Characterisation of the second messenger pathway underlying neurite outgrowth stimulated by FGF

Cerebellar neurons, cultured on monolayers of 3T3 fibroblasts or on a polylysine/laminin-coated substratum, responded to recombinant basic FGF by extending longer neurites. The response was biphasic reaching a maximum at 5 ng/ml FGF, but desensitising at 100–200 ng/ml FGF. The response to FGF could be inhibited by a tyrosine kinase inhibitor (the erbstatin analogue), by a diacylglycerol lipase inhibitor (RHC-80267) and by a combination of N- and L-type calcium channel antagonists or other agents that negate the effects of calcium influx into neurons.
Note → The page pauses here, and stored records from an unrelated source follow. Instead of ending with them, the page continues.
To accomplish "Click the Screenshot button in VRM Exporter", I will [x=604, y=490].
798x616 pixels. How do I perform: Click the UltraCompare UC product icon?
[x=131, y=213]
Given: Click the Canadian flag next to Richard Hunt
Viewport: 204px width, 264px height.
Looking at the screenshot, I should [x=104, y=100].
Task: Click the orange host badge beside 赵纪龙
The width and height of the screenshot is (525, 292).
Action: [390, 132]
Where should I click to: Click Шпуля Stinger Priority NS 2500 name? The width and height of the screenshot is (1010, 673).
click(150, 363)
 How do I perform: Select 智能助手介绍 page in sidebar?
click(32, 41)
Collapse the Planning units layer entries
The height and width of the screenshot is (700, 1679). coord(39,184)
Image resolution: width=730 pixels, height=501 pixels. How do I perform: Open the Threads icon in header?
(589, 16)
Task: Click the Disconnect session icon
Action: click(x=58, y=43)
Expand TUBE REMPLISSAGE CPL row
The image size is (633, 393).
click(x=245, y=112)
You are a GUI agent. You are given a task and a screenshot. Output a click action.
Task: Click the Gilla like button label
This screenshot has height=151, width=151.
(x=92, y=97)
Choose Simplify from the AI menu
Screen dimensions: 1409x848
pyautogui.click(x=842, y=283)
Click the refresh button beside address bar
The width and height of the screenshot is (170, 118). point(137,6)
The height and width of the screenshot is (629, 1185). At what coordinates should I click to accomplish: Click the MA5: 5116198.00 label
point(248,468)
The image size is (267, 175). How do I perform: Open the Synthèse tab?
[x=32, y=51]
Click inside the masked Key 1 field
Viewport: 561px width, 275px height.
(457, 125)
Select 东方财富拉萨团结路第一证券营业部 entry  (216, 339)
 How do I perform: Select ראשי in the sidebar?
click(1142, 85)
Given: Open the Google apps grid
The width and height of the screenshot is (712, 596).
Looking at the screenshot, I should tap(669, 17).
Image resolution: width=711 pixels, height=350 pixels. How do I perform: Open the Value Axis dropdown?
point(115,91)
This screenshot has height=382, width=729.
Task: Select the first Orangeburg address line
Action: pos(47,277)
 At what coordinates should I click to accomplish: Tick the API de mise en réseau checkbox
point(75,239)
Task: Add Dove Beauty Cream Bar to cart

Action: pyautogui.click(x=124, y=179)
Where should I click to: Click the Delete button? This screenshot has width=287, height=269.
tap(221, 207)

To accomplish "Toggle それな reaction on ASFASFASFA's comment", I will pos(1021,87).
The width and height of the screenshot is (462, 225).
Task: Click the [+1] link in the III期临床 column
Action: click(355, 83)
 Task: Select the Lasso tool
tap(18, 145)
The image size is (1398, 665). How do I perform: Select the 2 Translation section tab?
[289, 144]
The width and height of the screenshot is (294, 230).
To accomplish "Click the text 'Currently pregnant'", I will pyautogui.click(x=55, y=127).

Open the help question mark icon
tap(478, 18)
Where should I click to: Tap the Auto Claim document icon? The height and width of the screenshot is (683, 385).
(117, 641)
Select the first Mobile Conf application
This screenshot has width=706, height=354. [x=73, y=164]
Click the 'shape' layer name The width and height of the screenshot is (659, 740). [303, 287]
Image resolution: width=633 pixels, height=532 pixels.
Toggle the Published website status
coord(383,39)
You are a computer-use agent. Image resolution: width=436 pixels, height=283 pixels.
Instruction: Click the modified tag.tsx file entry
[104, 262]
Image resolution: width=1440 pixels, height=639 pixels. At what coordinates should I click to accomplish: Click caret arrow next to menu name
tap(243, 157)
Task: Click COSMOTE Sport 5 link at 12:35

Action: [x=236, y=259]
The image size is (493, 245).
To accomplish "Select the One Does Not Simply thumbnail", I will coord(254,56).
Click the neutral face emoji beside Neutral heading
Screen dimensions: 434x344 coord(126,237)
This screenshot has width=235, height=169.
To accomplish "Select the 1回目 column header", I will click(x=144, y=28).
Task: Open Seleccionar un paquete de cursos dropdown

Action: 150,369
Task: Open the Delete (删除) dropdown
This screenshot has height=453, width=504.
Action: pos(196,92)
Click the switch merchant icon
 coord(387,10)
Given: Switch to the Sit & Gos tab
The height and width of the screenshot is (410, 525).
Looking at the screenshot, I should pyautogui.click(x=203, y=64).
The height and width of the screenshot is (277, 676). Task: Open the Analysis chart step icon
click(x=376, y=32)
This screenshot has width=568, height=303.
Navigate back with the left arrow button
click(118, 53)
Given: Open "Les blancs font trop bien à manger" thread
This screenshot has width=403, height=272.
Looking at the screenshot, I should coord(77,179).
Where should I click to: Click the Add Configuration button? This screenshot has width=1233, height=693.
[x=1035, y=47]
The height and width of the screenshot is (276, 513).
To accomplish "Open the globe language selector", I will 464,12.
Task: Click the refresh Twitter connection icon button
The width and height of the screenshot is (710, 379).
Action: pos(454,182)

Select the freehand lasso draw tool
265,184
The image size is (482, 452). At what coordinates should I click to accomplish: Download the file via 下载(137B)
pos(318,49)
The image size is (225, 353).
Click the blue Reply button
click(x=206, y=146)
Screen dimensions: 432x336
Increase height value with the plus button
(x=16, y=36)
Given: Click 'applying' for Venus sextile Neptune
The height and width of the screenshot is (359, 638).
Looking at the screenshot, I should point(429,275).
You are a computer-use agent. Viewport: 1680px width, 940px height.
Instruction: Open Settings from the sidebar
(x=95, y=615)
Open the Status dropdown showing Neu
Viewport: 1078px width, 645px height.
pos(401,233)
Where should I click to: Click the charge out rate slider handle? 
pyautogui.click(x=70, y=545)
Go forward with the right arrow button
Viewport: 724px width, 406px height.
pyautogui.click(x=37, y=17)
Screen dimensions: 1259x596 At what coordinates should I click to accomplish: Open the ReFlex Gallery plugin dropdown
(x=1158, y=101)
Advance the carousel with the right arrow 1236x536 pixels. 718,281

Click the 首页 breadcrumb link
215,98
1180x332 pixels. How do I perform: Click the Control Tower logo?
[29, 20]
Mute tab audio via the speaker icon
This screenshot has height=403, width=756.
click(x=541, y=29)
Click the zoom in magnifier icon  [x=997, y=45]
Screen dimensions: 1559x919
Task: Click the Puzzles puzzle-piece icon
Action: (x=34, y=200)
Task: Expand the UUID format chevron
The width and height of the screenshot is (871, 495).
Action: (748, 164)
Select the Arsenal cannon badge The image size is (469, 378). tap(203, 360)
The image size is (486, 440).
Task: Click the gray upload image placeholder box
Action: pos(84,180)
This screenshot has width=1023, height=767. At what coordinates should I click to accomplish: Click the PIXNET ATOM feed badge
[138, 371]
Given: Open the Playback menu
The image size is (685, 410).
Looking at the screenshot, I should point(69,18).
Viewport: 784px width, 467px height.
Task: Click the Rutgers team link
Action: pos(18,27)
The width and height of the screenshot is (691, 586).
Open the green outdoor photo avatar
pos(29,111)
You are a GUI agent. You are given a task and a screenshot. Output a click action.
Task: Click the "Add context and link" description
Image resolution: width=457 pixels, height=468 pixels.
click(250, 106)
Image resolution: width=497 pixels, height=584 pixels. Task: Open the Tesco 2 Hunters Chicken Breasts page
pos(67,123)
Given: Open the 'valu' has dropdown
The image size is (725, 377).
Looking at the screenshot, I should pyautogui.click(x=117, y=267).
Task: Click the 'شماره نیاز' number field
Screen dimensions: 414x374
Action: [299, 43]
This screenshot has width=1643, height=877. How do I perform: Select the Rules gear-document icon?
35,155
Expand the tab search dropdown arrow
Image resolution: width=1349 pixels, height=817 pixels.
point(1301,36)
The response to FGF could be fully mimicked by arachidonic acid added directly to the cultures, or generated via activation of phospholipase A2 with melittin. The response to melittin, but not to FGF or arachidonic acid, was inhibited by 4-bromophenacyl bromide, a phospholipase A2 inhibitor. The response to arachidonic acid was also biphasic and high concentrations of this agent could cross-desensitise the FGF response and vice versa. The response to arachidonic acid could be fully inhibited by the agents that block or negate the effects of calcium influx into neurons, but was not inhibited by the tyrosine kinase or diacylglycerol lipase inhibitors. These data suggest that FGF stimulates neurite outgrowth by activating a cascade that involves activation of phospholipase C gamma to produce diacylglycerol, conversion of diacylglycerol to arachidonic acid by diacylglycerol lipase and the activation of voltage-gated calcium channels by arachidonic acid.